Barcodes and UPC:
- Vastly sped checkout times.
- Reduced the number of staff and training required and the risk of the wrong price being rung.
- Increased the ability to electronically manage inventory, lowering carrying cost and spoilage risk.
- Enabled Just-In-Time ordering and itemized invoices.
- Transformed market research, enabling “big data” studies about items purchased together and which items are purchased in various geographies, at various times, and (when coupled with loyalty cards) by which customers.
Bernard Silver quit his job after hearing the need, from a grocer, for a better way to manage innovatory and imagining the barcode. He worked with Woodland, who was employed by IBM. Eventually, the two ー inspired by Morse Code ー invented the barcode, a series of dashes and dots to electronically identify items. They patented the innovation Oct. 20, 1949.
Woodland, loyal to his employer, urged IBM to commercialize the technology but they passed. IBM sold the patent to Philco in 1952 for $15,000, which later sold it to RCA, that went on to commercialize barcodes.

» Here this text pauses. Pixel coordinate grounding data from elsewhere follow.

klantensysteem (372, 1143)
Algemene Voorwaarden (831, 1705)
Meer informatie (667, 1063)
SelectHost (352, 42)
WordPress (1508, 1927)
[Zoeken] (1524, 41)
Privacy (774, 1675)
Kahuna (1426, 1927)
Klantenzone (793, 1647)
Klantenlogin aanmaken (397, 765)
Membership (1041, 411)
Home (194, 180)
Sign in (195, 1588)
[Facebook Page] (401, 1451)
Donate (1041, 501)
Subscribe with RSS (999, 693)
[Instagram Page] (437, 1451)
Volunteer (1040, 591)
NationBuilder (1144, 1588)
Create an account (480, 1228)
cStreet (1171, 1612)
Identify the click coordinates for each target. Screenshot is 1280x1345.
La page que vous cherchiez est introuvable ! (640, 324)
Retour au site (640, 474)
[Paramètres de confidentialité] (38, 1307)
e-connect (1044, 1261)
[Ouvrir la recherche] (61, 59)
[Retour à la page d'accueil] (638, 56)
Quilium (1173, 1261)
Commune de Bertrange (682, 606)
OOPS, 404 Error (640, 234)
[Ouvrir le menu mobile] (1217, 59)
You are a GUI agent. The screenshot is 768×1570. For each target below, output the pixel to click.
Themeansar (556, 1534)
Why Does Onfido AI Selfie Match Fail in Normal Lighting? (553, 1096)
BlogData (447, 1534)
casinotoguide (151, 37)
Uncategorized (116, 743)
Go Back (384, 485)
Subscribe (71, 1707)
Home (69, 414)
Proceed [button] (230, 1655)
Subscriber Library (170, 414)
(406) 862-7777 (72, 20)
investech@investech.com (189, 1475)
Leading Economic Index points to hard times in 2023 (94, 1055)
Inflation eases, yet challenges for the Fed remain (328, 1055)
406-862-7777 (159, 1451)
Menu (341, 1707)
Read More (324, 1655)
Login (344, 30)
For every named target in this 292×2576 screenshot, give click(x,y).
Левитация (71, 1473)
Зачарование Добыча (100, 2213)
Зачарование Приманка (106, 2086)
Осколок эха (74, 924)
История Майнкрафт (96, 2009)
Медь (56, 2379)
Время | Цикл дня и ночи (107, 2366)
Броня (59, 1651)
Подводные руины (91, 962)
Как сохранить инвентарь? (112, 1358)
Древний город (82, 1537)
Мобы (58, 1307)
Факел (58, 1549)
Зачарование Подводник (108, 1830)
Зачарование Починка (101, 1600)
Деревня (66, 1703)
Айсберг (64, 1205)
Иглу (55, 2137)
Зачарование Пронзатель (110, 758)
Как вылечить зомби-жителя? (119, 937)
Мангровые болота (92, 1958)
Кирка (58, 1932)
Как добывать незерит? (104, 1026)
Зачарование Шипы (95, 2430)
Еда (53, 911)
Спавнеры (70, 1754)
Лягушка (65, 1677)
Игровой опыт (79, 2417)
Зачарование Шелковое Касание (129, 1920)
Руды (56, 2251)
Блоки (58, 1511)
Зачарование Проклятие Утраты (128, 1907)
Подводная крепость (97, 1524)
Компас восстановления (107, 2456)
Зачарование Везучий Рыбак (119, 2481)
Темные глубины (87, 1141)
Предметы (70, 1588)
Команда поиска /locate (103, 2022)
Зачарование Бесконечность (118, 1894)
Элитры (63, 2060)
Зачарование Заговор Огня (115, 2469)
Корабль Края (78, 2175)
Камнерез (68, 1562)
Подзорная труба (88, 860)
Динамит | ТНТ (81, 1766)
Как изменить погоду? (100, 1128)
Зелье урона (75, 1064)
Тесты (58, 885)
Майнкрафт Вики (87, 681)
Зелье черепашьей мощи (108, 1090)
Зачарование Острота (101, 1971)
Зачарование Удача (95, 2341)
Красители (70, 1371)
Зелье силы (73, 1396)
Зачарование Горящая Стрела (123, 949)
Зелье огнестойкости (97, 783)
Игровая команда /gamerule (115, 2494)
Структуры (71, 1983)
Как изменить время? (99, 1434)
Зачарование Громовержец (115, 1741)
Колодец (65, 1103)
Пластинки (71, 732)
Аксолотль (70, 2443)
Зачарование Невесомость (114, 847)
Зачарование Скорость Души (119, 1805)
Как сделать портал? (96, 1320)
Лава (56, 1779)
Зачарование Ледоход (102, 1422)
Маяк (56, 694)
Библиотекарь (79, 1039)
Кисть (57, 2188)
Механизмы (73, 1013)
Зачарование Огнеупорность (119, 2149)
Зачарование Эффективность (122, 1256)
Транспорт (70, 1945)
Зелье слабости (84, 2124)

Silver died in 1963, at age 38.
Barcodes had no known commercial uptake until patents expired in 1969. Eventually, a group of supermarkets banded together to hire McKinsey. They jointly developed the Universal Product Code (UPC).
IBM tasked Woodland, who still worked there, to work with the group developing the UPC.
The UPC identifies every version of every product in barcode form, allowing computers to quickly lookup the product name and price in a computer, the now-familiar checkout process. Laser technology, the bright beam of light, makes modern barcode reading possible.
To encourage adoption of the UPC, IBM agreed to put their barcode patents in the public domain, which they did.
McKinsey’s Wilson implies that IBM and others went on to file new patents, involving the use of the UPC, violating the spirit if not the letter of their agreement.
There were several competing barcode types in the early days but the now-familiar horizontal bars won out. The original barcode looked more like a bullseye. In 1973, the grocery consortia adopted the modern barcode and UPC as a standard.
Barcodes Become Ubiquitous
Troy’s Marsh Supermarket, in Ohio, is the site of the first barcode being run-up on June 26, 1974.
McKinsey estimated that, for UPC to work, nearly every product would need a UPC barcode before supermarkets would adopt the technology. They found that, in hindsight, the technology lowered cost and increased convenience so much that stores would adopt the technology when about two-thirds of products had UPC codes.